AARP Wisconsin: Wisconsin consumers putting their digital IDs at risk, says AARP survey

MADISON, WISCONSIN – As data breach incidents proliferate, a new AARP survey finds that that an alarming number of Wisconsin residents have failed to take the basic precautions against identity fraud.

In response, AARP and the AARP Fraud Watch Network launched a campaign to raise awareness of identity theft risks and educate consumers on how to enhance the safety of their personal information.

Reports of data breaches have become commonplace – from Equifax to Target, Uber and Home Depot. According to the Privacy Rights Clearinghouse, there have been more than 2,000 data breaches since 2015, impacting over 7 billion records. An eye-opening cover story in the September edition of the AARP Bulletin explains how some of this hacked personal information can end up for sale on the Dark Web.

While some security experts say almost all consumers have likely been affected in some manner by a data breach, AARP’s survey shows that many put themselves in even higher jeopardy due to their risky online behavior:

• Password Re-use – Half (51%) of adults have used the same password for more than one online account.

• Bank Account Access – Only 4 in 10 (44%) respondents reported having online access to all of their bank accounts.

• Credit Report – Half of adults (50%) reported that they have experienced fraudulent charges on their credit or debit card, yet very few (17%) have ordered a security freeze on their credit report.

• Digital ID Know-How – 6 of 10 adults (68%) failed a quiz testing their “digital identity IQ”.

“Our survey results indicate that a lot of people may feel overwhelmed, and have just given up,” said AARP Wisconsin State Director Sam Wilson. “Two-thirds of those surveyed said that given the number of data breaches that have occurred, they think it is inevitable that criminals will be able to exploit their credit at some point. But we are emphasizing that there are powerful things you can do to make sure that stolen data can’t be used against you.”

The AARP Fraud Watch Network campaign recommends people take these three steps to protect their digital identity:

· Order a Freeze – Put a security freeze in place with the three credit reporting bureaus so that no one can access your credit file or open a new credit account with your information. For a guide to the process, visit www.aarp.org/CreditFreeze. Traditionally there has been a fee for placing a freeze on your credit report, but beginning later this month the process is free thanks to legislation passed by Congress in May.

· Set up Digital Access – Set up online access to all of your financial accounts – bank accounts, credit cards, 401(k)s, etc. — and regularly monitor the accounts so you can stay up-to-date on all transactions and recognize any fraudulent activity that may occur.

· Use Separate Passwords – Make sure you use unique passwords for each of your online accounts.

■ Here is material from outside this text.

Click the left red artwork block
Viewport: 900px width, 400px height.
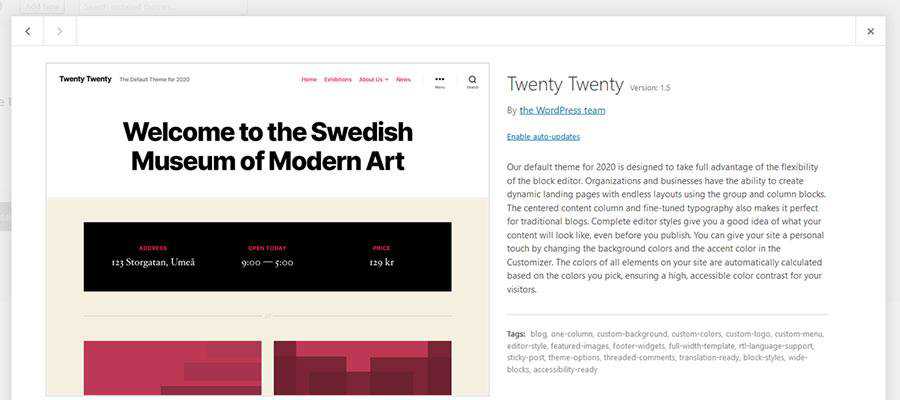172,368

That way, if one account is hacked, it does not put your other accounts at risk. A good way to manage all of those unique passwords is to use a digital password manager. These services keep all your passwords secure and help you create different, strong passwords for each of your online accounts.

The AARP Fraud Watch Network launched in 2013 as a free resource for people of all ages. Consumers may sign up for “Watchdog Alert” emails that deliver information about scams, or call a free helpline at 877-908-3360 to speak with volunteers trained in fraud counseling.

The Fraud Watch Network website provides information about fraud and scams, prevention tips from experts, an interactive scam-tracking map, fun educational quizzes, and video presentations.